=== Supplied records ===
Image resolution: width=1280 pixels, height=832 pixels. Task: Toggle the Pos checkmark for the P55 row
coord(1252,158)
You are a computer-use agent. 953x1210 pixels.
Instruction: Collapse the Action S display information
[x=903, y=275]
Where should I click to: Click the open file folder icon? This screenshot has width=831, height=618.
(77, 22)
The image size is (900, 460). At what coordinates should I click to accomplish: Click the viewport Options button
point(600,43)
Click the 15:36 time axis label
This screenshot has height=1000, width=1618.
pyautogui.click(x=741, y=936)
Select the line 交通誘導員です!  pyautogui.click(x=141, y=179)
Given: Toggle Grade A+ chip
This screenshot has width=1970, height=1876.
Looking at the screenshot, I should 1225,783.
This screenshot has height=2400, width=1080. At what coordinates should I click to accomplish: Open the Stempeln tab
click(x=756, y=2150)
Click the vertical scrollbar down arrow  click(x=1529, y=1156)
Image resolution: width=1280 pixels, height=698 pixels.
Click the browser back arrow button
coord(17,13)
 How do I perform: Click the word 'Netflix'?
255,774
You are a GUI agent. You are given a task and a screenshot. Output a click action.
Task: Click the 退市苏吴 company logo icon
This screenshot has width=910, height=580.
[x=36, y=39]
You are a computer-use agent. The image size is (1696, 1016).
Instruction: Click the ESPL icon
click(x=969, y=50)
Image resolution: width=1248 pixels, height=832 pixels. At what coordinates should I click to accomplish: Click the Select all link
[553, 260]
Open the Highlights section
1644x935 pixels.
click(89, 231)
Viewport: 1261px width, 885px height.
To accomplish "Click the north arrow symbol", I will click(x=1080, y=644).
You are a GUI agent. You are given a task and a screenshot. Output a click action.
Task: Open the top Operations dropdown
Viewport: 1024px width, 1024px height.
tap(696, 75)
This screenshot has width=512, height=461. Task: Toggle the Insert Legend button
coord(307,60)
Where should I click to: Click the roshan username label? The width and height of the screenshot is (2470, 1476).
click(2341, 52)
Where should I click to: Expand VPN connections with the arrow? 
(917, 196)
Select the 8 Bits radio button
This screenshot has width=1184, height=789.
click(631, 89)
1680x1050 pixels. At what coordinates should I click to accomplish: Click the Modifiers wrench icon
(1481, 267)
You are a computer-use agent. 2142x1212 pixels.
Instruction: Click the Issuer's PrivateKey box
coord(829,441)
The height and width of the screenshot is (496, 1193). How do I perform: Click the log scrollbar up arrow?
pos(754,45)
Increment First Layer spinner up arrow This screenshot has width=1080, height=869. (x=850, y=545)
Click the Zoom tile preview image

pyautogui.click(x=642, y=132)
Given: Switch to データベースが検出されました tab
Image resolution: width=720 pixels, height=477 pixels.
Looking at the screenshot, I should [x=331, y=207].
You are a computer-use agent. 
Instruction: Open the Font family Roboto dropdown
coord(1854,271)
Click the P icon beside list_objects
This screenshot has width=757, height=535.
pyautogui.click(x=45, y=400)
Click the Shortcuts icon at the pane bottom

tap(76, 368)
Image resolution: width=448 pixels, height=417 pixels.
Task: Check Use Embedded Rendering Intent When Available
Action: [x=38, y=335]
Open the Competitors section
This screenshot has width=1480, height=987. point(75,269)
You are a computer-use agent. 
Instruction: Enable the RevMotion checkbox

=== Problem to work on ===
Update the records above by changing every "Instruction" to "Directive" and keeping everything else the same.

=== Finished task ===
Image resolution: width=1280 pixels, height=832 pixels. Task: Toggle the Pos checkmark for the P55 row
coord(1252,158)
You are a computer-use agent. 953x1210 pixels.
Directive: Collapse the Action S display information
[x=903, y=275]
Where should I click to: Click the open file folder icon? This screenshot has width=831, height=618.
(77, 22)
The image size is (900, 460). At what coordinates should I click to accomplish: Click the viewport Options button
point(600,43)
Click the 15:36 time axis label
This screenshot has height=1000, width=1618.
pyautogui.click(x=741, y=936)
Select the line 交通誘導員です!  pyautogui.click(x=141, y=179)
Given: Toggle Grade A+ chip
This screenshot has width=1970, height=1876.
Looking at the screenshot, I should 1225,783.
This screenshot has height=2400, width=1080. At what coordinates should I click to accomplish: Open the Stempeln tab
click(x=756, y=2150)
Click the vertical scrollbar down arrow  click(x=1529, y=1156)
Image resolution: width=1280 pixels, height=698 pixels.
Click the browser back arrow button
coord(17,13)
 How do I perform: Click the word 'Netflix'?
255,774
You are a GUI agent. You are given a task and a screenshot. Output a click action.
Task: Click the 退市苏吴 company logo icon
This screenshot has width=910, height=580.
[x=36, y=39]
You are a computer-use agent. The image size is (1696, 1016).
Directive: Click the ESPL icon
click(x=969, y=50)
Image resolution: width=1248 pixels, height=832 pixels. At what coordinates should I click to accomplish: Click the Select all link
[553, 260]
Open the Highlights section
1644x935 pixels.
click(89, 231)
Viewport: 1261px width, 885px height.
To accomplish "Click the north arrow symbol", I will click(x=1080, y=644).
You are a GUI agent. You are given a task and a screenshot. Output a click action.
Task: Open the top Operations dropdown
Viewport: 1024px width, 1024px height.
tap(696, 75)
This screenshot has width=512, height=461. Task: Toggle the Insert Legend button
coord(307,60)
Where should I click to: Click the roshan username label? The width and height of the screenshot is (2470, 1476).
click(2341, 52)
Where should I click to: Expand VPN connections with the arrow? 
(917, 196)
Select the 8 Bits radio button
This screenshot has width=1184, height=789.
click(631, 89)
1680x1050 pixels. At what coordinates should I click to accomplish: Click the Modifiers wrench icon
(1481, 267)
You are a computer-use agent. 2142x1212 pixels.
Directive: Click the Issuer's PrivateKey box
coord(829,441)
The height and width of the screenshot is (496, 1193). How do I perform: Click the log scrollbar up arrow?
pos(754,45)
Increment First Layer spinner up arrow This screenshot has width=1080, height=869. (x=850, y=545)
Click the Zoom tile preview image

pyautogui.click(x=642, y=132)
Given: Switch to データベースが検出されました tab
Image resolution: width=720 pixels, height=477 pixels.
Looking at the screenshot, I should [x=331, y=207].
You are a computer-use agent. 
Directive: Open the Font family Roboto dropdown
coord(1854,271)
Click the P icon beside list_objects
This screenshot has width=757, height=535.
pyautogui.click(x=45, y=400)
Click the Shortcuts icon at the pane bottom

tap(76, 368)
Image resolution: width=448 pixels, height=417 pixels.
Task: Check Use Embedded Rendering Intent When Available
Action: [x=38, y=335]
Open the Competitors section
This screenshot has width=1480, height=987. point(75,269)
You are a computer-use agent. 
Directive: Enable the RevMotion checkbox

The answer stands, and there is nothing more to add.